Given data ::

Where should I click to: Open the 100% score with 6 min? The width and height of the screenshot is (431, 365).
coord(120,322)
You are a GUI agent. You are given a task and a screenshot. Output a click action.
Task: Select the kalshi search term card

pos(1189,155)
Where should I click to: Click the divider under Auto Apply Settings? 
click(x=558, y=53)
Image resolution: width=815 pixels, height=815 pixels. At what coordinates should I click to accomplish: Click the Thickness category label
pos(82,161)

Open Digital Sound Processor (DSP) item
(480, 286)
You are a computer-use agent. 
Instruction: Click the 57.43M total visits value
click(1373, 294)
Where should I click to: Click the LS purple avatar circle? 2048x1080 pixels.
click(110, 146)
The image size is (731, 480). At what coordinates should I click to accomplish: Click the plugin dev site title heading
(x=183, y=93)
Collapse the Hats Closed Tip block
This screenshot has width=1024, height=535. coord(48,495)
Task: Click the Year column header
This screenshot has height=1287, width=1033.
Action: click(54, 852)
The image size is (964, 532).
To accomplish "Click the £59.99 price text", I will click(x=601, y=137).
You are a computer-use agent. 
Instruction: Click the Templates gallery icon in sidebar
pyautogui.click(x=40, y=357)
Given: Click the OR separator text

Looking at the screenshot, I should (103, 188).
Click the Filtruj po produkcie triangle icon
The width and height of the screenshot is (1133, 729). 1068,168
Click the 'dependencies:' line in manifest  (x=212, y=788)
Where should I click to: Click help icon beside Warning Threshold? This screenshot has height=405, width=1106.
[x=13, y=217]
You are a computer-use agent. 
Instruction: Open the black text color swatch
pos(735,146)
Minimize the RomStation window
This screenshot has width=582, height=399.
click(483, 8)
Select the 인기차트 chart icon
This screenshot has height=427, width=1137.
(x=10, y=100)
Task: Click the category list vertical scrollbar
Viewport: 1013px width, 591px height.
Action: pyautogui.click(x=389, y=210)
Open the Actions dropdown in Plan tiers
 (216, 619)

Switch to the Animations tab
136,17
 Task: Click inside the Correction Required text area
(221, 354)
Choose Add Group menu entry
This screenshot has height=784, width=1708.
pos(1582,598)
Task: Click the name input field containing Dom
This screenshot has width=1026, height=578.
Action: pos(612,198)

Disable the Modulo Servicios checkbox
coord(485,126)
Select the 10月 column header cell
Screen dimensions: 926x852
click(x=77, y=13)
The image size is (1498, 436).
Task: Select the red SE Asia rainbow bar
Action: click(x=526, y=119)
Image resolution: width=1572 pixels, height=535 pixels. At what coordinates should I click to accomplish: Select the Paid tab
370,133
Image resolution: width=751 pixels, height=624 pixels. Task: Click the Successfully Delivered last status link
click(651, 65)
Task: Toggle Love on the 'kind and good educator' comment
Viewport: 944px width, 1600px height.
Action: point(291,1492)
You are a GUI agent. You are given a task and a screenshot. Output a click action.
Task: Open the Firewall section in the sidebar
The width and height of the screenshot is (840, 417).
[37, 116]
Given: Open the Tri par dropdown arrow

What you will do :: A line qualifies when it holds the word "column"; report all qualifying lines from the records above.

Answer space ::
Task: Click the Year column header
Select the 10月 column header cell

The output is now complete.